Aventuras e Treinamento Esotérico

Em 1851, aos 20 anos, H.P. Blavatsky estava em Londres onde, finalmente, teve seu primeiro encontro, no plano físico, com o Mestre Morya, aquele que aparecia em suas visões de infância. Soube, então, que ele era um Iniciado oriental, um indiano nascido no clã dos Rajput, descendente de uma dinastia de guerreiros. Sobre este episódio, a condessa Constance Wachtmeister escreveu:

Em Londres, em 1851, andando um dia na rua viu um homem indiano alto ao lado de uma princesa também indiana. Imediatamente o reconheceu como a entidade astral que sempre a acompanhava. Seu primeiro impulso foi correr até ele para conversar, mas o homem lhe fez um sinal para que não se aproximasse… No dia seguinte, Helena foi ao Hyde Park para um passeio solitário… quando viu o homem do dia anterior se aproximando. Foi então que seu Mestre lhe disse [que] …queria muito encontrar Helena pessoalmente porque precisava pedir sua cooperação num trabalho que precisava ser implantado. Explicou que uma sociedade teosófica estava para ser formada e gostaria que ela fosse a fundadora… Disse que ela teria de passar três anos no Tibete para ser preparada para essa importante missão [CALDWELL, p 31].

Naquele mesmo ano [1851] ela empreendeu novas viagens. Em 1854, nos Estados Unidos, cruzou as Montanhas Rochosas em um carroção de imigrantes.Em 1855, foi para a Índia, via Japão [que mulher!] e conseguiu entrar no Tibete [era a segunda vez que tentava; na primeira, 1852, fracassou]. Ali, sob a orientação do Mestre Morya, durante três anos, foi adequadamente treinada e iniciada no teoria e na prática das ciências ocultas. Entre 1860 e 1865, novamente viajando, desta vez pelo Cáucaso, passou por uma séria crise física e psíquica que, uma vez superada, resultou no domínio completo de seus poderes paranormais. Em 1865, em carta para sua irmã, Vera P. de Zhelihovsky, Blavatsky comenta: “Agora, não estarei mais sujeita a influências externas”.

Estranha Doença

Como foi mencionado,  Blavatsky passou um período com a saúde abalada. Aparentemente, tudo começou durante uma viagem uma viagem, nas estepes asiáticas, onde sofreu um ferimento grave na altura do coração [segundo ela mesma, um golpe  de sabre]. Sobre ferimentos que sofreu em suas aventuras, consta, ainda, que na Itália, filiada à associação carbonária em 1856, lutou ao lado de Garibaldi, em Viterbo, e  depois, em Montana, onde foi ferida tantas vezes que foi dada como morta no campo de batalha [CARDILLO, p 10]. Mas  aquele ferimento no peito não se curava totalmente. A chaga se abria e, então, ela tinha convulsões e entrava em estado de transe comatoso. Este estado durava entre três e quatro dias ao fim dos quais a ferida fechava espontaneamente sem deixar seqüelas.

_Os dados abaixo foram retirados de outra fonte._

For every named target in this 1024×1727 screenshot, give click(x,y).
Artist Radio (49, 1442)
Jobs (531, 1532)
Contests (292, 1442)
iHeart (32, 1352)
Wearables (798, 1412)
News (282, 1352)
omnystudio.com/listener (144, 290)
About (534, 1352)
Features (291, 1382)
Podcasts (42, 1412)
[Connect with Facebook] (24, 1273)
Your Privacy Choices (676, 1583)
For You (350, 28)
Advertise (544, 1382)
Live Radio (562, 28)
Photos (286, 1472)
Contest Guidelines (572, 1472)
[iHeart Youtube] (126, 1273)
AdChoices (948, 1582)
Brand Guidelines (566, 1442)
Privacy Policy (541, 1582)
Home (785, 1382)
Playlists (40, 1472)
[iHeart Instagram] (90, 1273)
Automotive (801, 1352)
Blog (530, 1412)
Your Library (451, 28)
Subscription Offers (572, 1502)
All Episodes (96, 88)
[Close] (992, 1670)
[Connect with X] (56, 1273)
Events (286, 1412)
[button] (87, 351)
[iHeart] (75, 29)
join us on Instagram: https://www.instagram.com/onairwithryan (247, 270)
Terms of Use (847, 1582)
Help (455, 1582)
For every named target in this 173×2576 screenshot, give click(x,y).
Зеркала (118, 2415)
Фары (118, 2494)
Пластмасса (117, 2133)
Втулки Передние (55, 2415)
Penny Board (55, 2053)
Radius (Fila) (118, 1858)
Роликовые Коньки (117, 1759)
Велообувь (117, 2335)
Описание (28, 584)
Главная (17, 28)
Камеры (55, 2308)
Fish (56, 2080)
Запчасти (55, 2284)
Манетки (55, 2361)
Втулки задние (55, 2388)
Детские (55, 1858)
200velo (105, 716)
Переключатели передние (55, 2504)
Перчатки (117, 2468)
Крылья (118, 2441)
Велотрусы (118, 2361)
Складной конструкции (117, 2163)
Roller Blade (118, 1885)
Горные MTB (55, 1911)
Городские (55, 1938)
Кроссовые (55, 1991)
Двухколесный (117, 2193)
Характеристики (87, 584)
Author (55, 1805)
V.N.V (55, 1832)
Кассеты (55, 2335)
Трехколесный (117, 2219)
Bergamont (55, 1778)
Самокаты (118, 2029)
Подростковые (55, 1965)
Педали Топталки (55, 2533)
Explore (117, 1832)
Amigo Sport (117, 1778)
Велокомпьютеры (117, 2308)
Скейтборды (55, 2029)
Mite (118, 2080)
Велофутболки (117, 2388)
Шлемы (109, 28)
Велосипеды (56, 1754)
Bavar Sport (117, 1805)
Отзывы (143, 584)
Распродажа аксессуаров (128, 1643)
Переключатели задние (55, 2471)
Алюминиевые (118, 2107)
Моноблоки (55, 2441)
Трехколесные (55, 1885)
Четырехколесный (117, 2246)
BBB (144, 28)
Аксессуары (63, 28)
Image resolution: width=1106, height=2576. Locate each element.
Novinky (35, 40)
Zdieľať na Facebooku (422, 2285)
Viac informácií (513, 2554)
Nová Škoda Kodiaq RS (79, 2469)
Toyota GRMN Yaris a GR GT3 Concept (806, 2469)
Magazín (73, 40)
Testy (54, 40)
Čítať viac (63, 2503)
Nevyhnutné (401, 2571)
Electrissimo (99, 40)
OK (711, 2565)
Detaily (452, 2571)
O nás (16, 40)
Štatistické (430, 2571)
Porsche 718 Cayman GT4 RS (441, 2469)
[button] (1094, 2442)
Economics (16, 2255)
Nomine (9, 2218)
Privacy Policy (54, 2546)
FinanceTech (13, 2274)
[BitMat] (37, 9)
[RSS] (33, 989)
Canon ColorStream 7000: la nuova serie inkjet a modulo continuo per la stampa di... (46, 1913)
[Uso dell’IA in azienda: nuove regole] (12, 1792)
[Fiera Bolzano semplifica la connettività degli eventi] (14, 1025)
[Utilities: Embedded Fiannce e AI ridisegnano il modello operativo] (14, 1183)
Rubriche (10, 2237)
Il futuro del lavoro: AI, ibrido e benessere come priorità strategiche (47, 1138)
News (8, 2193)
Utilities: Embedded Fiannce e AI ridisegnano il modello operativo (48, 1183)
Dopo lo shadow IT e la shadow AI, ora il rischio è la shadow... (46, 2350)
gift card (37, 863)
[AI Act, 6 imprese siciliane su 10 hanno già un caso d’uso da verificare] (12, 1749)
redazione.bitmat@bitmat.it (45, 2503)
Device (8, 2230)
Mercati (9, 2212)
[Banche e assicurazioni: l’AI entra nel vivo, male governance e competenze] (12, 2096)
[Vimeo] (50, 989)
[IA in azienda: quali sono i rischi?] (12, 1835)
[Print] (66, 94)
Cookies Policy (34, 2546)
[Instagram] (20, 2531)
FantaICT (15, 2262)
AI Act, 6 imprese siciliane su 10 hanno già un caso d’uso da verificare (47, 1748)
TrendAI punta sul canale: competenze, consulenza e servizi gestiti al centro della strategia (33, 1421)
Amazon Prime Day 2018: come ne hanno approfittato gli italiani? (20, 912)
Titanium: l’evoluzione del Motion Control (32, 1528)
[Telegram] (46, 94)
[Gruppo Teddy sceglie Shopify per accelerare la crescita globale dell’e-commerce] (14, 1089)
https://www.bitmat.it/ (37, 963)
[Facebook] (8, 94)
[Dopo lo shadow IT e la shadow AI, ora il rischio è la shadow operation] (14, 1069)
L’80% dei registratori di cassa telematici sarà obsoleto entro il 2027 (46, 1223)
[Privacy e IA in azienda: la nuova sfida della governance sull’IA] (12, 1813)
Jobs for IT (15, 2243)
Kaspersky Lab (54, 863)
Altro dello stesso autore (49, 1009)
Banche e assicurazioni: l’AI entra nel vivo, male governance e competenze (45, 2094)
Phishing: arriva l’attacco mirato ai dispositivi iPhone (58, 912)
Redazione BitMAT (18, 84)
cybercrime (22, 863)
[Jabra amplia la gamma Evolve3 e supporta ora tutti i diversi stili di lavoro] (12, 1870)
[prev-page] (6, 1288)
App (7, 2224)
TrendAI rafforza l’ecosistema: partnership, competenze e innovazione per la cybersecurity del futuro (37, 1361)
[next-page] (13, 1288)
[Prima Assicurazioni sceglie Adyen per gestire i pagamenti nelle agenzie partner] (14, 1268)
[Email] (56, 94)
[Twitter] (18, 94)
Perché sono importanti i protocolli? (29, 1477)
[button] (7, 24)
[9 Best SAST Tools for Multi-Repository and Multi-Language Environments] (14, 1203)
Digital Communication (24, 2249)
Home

Em 1859, quando estava na Rússia, morando, em uma casa de campo, com o pai e a irmã, Vera, que desconheciam os detalhes do problema, ocorreu umas crises. O médico foi chamado mas antes que pudesse examinar a paciente: “… viu uma mão grande e escura colocar-se entre entre a sua e o ferimento que ia costurar… aquela mão movia-se vagarosamente, a intervalos, do pescoço até a cintura. Para piorar mais as coisas, começou a ser ouvido no quarto um barulho terrível, um verdadeiro caos de sons e ruídos vindos do teto, do piso, das vidraças e de todas as peças do mobiliário do apartamento. O médico, apavorado, implorou para não ser deixado sozinho com a paciente” [CALDWELL, p 36].

No mesmo período, independente da questão do ferimento, ela sucumbia em estado de semiconsciência e uma febre branda a consumia. Nada comia ou bebia. Chegou a passar uma semana sem se alimentar. Em quatro meses, ficou cadavérica. Quando recobrava os sentidos, dizia que era tomada por um “outro eu” que sequer conhecia H.P. Blavatsky. O “outro eu”, vivia em um país distante.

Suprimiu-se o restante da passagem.